(Provided material Opens)

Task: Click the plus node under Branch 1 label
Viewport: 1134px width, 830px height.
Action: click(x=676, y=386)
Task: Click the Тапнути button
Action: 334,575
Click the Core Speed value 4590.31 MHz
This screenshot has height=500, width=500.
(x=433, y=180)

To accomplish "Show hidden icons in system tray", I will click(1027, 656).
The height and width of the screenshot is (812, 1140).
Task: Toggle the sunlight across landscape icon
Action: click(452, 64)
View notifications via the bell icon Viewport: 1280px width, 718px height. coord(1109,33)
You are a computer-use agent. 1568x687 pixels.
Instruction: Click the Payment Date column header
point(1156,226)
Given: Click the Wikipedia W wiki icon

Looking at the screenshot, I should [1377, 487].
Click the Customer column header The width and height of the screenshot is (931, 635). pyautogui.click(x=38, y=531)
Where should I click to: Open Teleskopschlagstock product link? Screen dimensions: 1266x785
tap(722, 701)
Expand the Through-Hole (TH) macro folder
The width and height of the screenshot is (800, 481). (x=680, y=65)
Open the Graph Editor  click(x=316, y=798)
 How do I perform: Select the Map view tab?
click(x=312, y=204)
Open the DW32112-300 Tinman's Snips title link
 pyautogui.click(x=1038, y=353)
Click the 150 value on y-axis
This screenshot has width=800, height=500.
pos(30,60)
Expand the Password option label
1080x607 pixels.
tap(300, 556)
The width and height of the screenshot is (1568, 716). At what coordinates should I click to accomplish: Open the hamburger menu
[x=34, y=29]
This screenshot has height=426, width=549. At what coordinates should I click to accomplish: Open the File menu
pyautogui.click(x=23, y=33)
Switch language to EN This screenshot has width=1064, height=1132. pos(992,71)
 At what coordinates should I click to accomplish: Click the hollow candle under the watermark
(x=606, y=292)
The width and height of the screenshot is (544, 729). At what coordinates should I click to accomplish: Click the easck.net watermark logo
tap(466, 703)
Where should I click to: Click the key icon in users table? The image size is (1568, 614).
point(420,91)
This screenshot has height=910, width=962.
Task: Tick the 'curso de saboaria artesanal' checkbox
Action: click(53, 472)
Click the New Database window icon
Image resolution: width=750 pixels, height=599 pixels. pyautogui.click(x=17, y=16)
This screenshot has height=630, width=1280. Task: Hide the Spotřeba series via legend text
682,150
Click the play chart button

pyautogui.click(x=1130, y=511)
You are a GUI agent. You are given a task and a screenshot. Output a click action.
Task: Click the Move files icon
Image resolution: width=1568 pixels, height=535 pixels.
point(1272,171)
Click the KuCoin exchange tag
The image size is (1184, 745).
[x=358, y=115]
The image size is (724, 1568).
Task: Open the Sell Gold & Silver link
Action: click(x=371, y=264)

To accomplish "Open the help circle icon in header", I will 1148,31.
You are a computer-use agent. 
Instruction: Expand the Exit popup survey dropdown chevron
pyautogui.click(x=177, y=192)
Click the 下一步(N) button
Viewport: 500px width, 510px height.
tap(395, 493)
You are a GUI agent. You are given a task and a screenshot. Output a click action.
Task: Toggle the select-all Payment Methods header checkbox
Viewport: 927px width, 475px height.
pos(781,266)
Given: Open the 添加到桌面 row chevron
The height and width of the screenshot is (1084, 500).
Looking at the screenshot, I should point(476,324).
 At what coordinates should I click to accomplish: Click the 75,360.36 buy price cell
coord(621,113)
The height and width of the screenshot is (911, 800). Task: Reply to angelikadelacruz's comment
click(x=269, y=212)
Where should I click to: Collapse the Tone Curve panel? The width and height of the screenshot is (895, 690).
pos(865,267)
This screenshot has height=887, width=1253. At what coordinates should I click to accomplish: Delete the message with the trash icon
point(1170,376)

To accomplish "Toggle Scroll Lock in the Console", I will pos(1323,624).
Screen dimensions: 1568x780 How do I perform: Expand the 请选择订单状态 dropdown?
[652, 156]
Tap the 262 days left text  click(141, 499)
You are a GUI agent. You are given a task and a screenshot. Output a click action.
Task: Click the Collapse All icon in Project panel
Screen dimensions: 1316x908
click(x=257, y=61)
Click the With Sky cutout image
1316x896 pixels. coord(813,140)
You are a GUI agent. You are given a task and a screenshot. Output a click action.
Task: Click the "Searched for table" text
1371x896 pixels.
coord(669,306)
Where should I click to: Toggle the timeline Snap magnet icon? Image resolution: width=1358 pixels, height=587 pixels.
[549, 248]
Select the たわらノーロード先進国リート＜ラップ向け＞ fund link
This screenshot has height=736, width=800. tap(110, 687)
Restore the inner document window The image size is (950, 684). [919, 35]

(Provided material Closes)

What to do - Each line of the material should be returned exactly as it stands.

Exercise result -
Task: Click the plus node under Branch 1 label
Viewport: 1134px width, 830px height.
Action: click(x=676, y=386)
Task: Click the Тапнути button
Action: 334,575
Click the Core Speed value 4590.31 MHz
This screenshot has height=500, width=500.
(x=433, y=180)

To accomplish "Show hidden icons in system tray", I will click(1027, 656).
The height and width of the screenshot is (812, 1140).
Task: Toggle the sunlight across landscape icon
Action: click(452, 64)
View notifications via the bell icon Viewport: 1280px width, 718px height. coord(1109,33)
You are a computer-use agent. 1568x687 pixels.
Instruction: Click the Payment Date column header
point(1156,226)
Given: Click the Wikipedia W wiki icon

Looking at the screenshot, I should [1377, 487].
Click the Customer column header The width and height of the screenshot is (931, 635). pyautogui.click(x=38, y=531)
Where should I click to: Open Teleskopschlagstock product link? Screen dimensions: 1266x785
tap(722, 701)
Expand the Through-Hole (TH) macro folder
The width and height of the screenshot is (800, 481). (x=680, y=65)
Open the Graph Editor  click(x=316, y=798)
 How do I perform: Select the Map view tab?
click(x=312, y=204)
Open the DW32112-300 Tinman's Snips title link
 pyautogui.click(x=1038, y=353)
Click the 150 value on y-axis
This screenshot has width=800, height=500.
pos(30,60)
Expand the Password option label
1080x607 pixels.
tap(300, 556)
The width and height of the screenshot is (1568, 716). At what coordinates should I click to accomplish: Open the hamburger menu
[x=34, y=29]
This screenshot has height=426, width=549. At what coordinates should I click to accomplish: Open the File menu
pyautogui.click(x=23, y=33)
Switch language to EN This screenshot has width=1064, height=1132. pos(992,71)
 At what coordinates should I click to accomplish: Click the hollow candle under the watermark
(x=606, y=292)
The width and height of the screenshot is (544, 729). At what coordinates should I click to accomplish: Click the easck.net watermark logo
tap(466, 703)
Where should I click to: Click the key icon in users table? The image size is (1568, 614).
point(420,91)
This screenshot has height=910, width=962.
Task: Tick the 'curso de saboaria artesanal' checkbox
Action: click(53, 472)
Click the New Database window icon
Image resolution: width=750 pixels, height=599 pixels. pyautogui.click(x=17, y=16)
This screenshot has height=630, width=1280. Task: Hide the Spotřeba series via legend text
682,150
Click the play chart button

pyautogui.click(x=1130, y=511)
You are a GUI agent. You are given a task and a screenshot. Output a click action.
Task: Click the Move files icon
Image resolution: width=1568 pixels, height=535 pixels.
point(1272,171)
Click the KuCoin exchange tag
The image size is (1184, 745).
[x=358, y=115]
The image size is (724, 1568).
Task: Open the Sell Gold & Silver link
Action: click(x=371, y=264)

To accomplish "Open the help circle icon in header", I will 1148,31.
You are a computer-use agent. 
Instruction: Expand the Exit popup survey dropdown chevron
pyautogui.click(x=177, y=192)
Click the 下一步(N) button
Viewport: 500px width, 510px height.
tap(395, 493)
You are a GUI agent. You are given a task and a screenshot. Output a click action.
Task: Toggle the select-all Payment Methods header checkbox
Viewport: 927px width, 475px height.
pos(781,266)
Given: Open the 添加到桌面 row chevron
The height and width of the screenshot is (1084, 500).
Looking at the screenshot, I should point(476,324).
 At what coordinates should I click to accomplish: Click the 75,360.36 buy price cell
coord(621,113)
The height and width of the screenshot is (911, 800). Task: Reply to angelikadelacruz's comment
click(x=269, y=212)
Where should I click to: Collapse the Tone Curve panel? The width and height of the screenshot is (895, 690).
pos(865,267)
This screenshot has height=887, width=1253. At what coordinates should I click to accomplish: Delete the message with the trash icon
point(1170,376)

To accomplish "Toggle Scroll Lock in the Console", I will pos(1323,624).
Screen dimensions: 1568x780 How do I perform: Expand the 请选择订单状态 dropdown?
[652, 156]
Tap the 262 days left text  click(141, 499)
You are a GUI agent. You are given a task and a screenshot. Output a click action.
Task: Click the Collapse All icon in Project panel
Screen dimensions: 1316x908
click(x=257, y=61)
Click the With Sky cutout image
1316x896 pixels. coord(813,140)
You are a GUI agent. You are given a task and a screenshot. Output a click action.
Task: Click the "Searched for table" text
1371x896 pixels.
coord(669,306)
Where should I click to: Toggle the timeline Snap magnet icon? Image resolution: width=1358 pixels, height=587 pixels.
[549, 248]
Select the たわらノーロード先進国リート＜ラップ向け＞ fund link
This screenshot has height=736, width=800. tap(110, 687)
Restore the inner document window The image size is (950, 684). [919, 35]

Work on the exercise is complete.